Words by Whiteboard Journal
Dalam sebuah diskusi tentang RUU Permusikan, Marcell Siahaan mengucapkan statement menarik tentang penolakan musisi terhadap rancangan perundangan tersebut, “Buat apa kita merevisi sebuah hal yang sudah salah secara jiwa?”. Pendapat tersebut masuk akal, karena dari kajian lebih lanjut, RUU Permusikan dibuat dengan naskah akademik yang tidak sahih. Hasil akhirnya pun minim faedah, bahkan justru penuh mudharah. Terutama pasal-pasal yang memagari kebebasan berkarya. Untungnya, belakangan ada kesepakatan tercapai antara pihak pengaju dan pihak oposan RUU. Bersama-sama mereka akan mengusahakan supaya RUU ini ditarik dari pengajuan.
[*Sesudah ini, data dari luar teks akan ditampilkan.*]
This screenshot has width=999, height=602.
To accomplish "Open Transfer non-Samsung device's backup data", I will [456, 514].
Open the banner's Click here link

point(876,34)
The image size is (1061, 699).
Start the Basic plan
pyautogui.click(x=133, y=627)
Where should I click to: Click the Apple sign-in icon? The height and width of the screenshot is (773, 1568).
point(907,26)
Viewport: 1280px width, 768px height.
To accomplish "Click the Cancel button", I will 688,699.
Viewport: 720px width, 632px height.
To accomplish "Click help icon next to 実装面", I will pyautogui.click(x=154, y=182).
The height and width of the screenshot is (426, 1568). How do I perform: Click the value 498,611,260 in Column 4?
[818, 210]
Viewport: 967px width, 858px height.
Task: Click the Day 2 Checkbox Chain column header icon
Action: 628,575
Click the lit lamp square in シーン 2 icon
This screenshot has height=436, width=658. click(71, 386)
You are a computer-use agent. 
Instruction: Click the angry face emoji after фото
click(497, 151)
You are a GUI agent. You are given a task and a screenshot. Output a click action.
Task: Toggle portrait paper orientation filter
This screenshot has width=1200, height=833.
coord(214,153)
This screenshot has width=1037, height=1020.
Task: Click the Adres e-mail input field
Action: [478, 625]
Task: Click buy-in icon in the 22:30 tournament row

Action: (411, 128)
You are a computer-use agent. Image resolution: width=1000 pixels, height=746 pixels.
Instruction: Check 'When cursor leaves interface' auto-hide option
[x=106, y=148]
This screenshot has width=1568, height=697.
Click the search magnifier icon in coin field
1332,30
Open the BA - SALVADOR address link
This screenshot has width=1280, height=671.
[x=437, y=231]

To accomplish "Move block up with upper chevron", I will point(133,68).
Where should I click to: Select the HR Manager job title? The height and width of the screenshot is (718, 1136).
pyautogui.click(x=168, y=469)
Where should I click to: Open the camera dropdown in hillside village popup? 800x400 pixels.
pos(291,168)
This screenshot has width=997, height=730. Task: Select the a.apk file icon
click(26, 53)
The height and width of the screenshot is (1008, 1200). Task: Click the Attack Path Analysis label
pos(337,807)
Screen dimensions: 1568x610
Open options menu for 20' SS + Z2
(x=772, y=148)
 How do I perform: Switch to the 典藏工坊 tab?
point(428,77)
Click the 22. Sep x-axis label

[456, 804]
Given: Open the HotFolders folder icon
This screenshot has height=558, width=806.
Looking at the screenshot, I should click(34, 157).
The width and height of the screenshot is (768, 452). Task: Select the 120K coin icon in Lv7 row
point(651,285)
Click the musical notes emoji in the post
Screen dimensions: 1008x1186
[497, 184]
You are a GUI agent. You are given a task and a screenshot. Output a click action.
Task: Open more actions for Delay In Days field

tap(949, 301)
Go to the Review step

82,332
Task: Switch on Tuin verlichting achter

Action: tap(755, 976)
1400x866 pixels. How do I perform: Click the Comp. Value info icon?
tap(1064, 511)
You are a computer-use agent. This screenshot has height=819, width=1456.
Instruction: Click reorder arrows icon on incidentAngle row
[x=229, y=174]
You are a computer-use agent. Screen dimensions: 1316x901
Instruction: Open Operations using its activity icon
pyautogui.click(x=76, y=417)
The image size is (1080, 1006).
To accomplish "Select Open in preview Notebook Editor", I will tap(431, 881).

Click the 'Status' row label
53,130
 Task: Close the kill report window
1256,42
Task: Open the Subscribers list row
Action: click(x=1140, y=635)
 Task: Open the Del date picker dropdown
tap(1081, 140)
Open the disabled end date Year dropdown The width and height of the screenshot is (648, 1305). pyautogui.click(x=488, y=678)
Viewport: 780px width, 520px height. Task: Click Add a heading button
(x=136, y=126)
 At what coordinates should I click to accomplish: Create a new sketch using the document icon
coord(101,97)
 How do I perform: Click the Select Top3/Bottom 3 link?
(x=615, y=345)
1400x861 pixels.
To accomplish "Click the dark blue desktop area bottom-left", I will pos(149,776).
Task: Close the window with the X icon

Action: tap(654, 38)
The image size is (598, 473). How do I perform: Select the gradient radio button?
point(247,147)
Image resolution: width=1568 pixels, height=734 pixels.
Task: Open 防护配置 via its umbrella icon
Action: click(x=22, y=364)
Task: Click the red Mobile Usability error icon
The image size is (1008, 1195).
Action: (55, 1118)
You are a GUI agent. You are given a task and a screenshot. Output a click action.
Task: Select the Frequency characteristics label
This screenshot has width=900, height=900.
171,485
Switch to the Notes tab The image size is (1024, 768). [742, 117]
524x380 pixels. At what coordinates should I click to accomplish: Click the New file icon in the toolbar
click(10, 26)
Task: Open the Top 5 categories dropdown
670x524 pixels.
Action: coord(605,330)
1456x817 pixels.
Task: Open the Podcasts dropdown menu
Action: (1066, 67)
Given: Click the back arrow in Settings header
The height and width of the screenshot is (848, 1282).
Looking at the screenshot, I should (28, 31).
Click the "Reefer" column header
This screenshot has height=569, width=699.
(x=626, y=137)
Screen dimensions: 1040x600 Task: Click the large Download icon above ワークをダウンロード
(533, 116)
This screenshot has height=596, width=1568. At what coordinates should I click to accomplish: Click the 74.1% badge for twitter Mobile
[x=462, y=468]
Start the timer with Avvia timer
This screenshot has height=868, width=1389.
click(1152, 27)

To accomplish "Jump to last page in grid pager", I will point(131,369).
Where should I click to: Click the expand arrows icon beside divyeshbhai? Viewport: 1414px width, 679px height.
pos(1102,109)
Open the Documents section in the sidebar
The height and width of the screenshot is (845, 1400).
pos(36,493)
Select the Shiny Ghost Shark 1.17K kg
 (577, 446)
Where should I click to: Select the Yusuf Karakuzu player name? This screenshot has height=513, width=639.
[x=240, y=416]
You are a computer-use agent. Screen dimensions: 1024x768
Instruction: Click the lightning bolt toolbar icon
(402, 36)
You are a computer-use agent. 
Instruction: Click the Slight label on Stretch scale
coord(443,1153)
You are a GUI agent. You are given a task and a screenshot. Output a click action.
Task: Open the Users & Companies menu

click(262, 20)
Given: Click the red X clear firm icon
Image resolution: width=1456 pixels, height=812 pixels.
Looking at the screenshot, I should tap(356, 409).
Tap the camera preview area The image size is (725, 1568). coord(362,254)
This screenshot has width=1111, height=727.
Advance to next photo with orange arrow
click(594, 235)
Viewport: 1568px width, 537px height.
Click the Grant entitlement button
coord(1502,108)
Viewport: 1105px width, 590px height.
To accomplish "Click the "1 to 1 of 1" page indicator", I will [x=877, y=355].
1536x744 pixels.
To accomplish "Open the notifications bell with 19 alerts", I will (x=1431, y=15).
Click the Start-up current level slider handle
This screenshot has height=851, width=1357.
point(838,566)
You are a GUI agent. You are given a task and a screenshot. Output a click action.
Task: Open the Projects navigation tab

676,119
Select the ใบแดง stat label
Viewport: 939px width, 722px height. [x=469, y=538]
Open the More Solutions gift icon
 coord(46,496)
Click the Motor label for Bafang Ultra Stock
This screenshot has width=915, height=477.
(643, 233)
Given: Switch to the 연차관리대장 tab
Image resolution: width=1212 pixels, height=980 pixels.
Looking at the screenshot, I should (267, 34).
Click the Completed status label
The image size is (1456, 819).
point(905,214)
Untuk memetakan langkah ke depan yang lebih produktif, kami berbincang dengan musisi, manajer dan sosok-sosok yang termasuk dalam industri musik lokal mengenai apa sebenarnya kebutuhan para musisi kita, dan bagaimana pemerintah bisa membantu mereka untuk maju bersama.
Cholil Mahmud
Musisi
Ada banyak hal yang ingin disampaikan oleh para musisi ke pemerintah, namun seringkali solusi yang diberikan pemerintah meleset dari masalah. Langkah seperti apa yang dapat dilakukan untuk menghindari hal ini?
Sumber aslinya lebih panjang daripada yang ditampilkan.